Here in our Delta region, with its rich history of early Chinese settlers, celebrations abound. This year Locke will revive its celebration event, after a Covid hiatus, on February 11. (Isleton will include their usual celebration this year wrapped into their 100-year anniversary celebration on May 14.) Here is the list of events in Locke, beginning at Noon on Saturday February 11:

Lion Dance
Martial Arts Demonstration
Tai Chi Demonstration
Flower Arrangement Presentation
Painting and Calligraphy Contest
Chinese Musical Performance
New Year Cooking Lecture
Free New Year Snacks
Red Envelope Money (for the first 100 visitors)

Chinese people prepare ahead of New Year Day by cleaning the house, getting new clothes ready, and preparing the many traditional foods, which often includes a vegetarian dish based on the diet of monks and nuns. The extended family gathers for a banquet when the older married folks give lucky money in red packets to the younger unmarried members, and the younger ones pay their due respects to their elders. At Chinese New Year celebrations, expect to see the Lion dancers as they proceed to very loud drumbeats from shop-to-shop collecting the money offerings suspended from the doorway. All the while, strings of firecrackers keep the evil spirits at bay.
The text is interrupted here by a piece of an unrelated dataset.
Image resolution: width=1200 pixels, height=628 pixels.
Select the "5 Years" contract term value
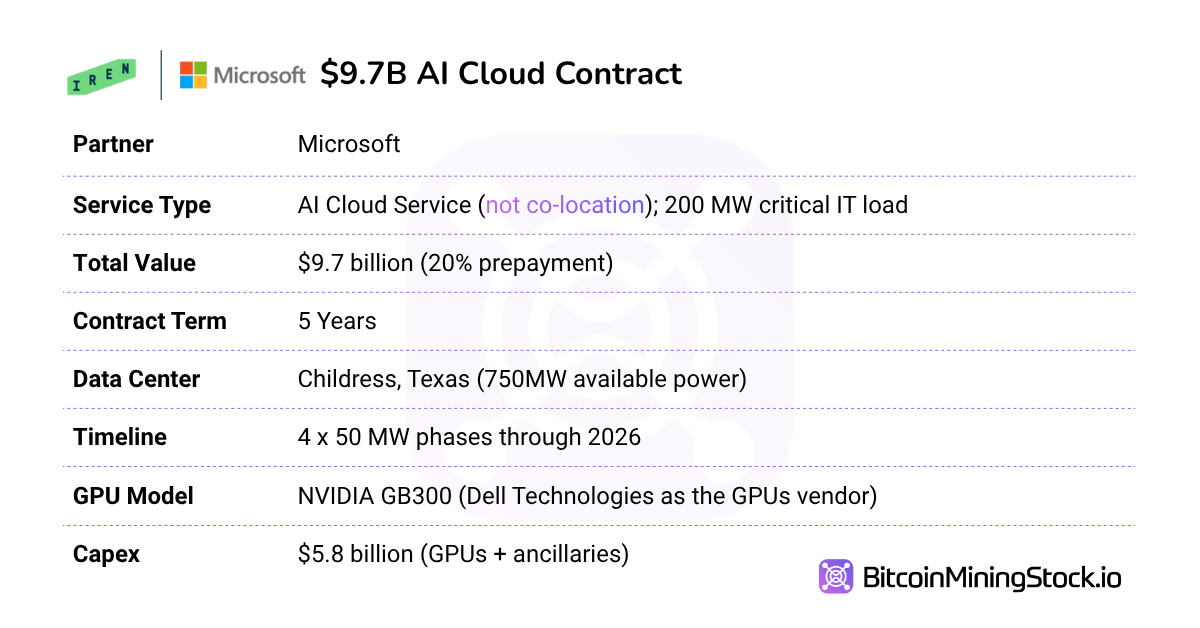pos(337,321)
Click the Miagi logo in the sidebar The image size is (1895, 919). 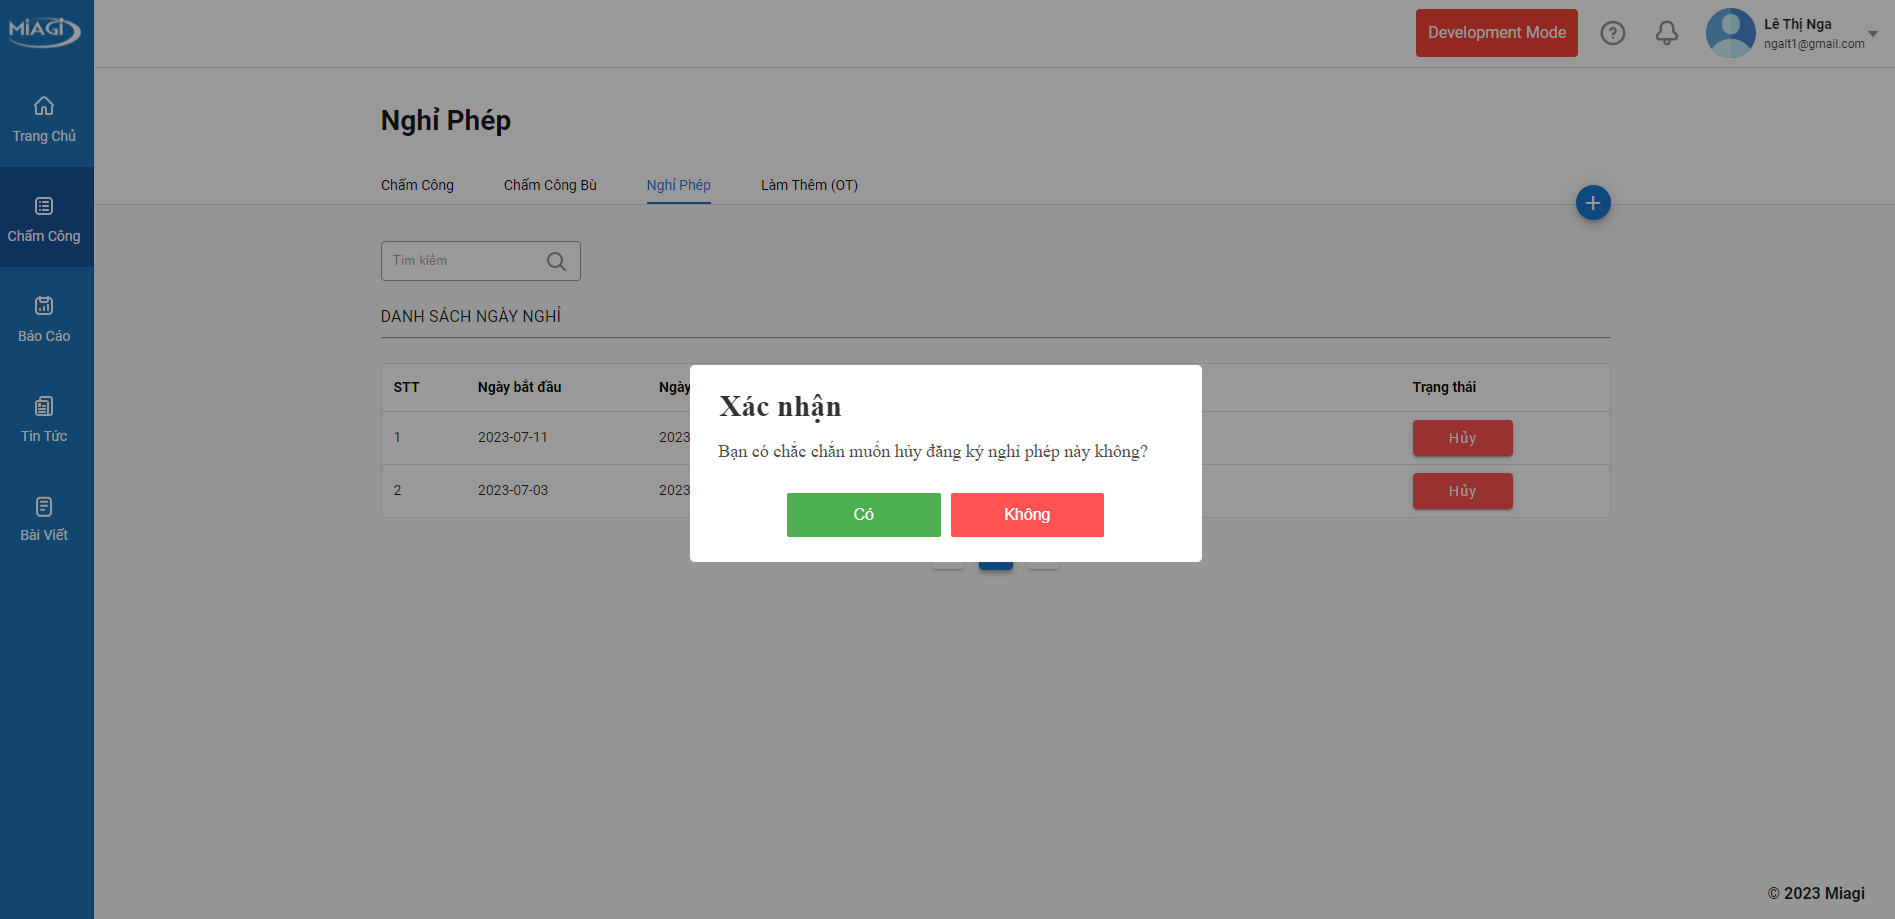[45, 31]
This will be the Year of the Rabbit, based on the Chinese Zodiac cycle of 12 years. Those born during this year are said to be kind with a quiet personality that tends to hide their confidence and strength. In the Zodiac cycle (which begins with year of the Rat) Rabbit is followed by the year of the Dragon, then the Snake, Horse, Goat, Monkey, Rooster, Dog, Pig, Rat, Ox, and Tiger. Each one has its own character, and matchmakers consider the birth years of the proposed couple to find the most auspicious matches. You can find where you fit in this cycle with an online search for “Chinese zodiac.” Once you know a person’s Zodiac sign, you can usually figure out their age without asking directly!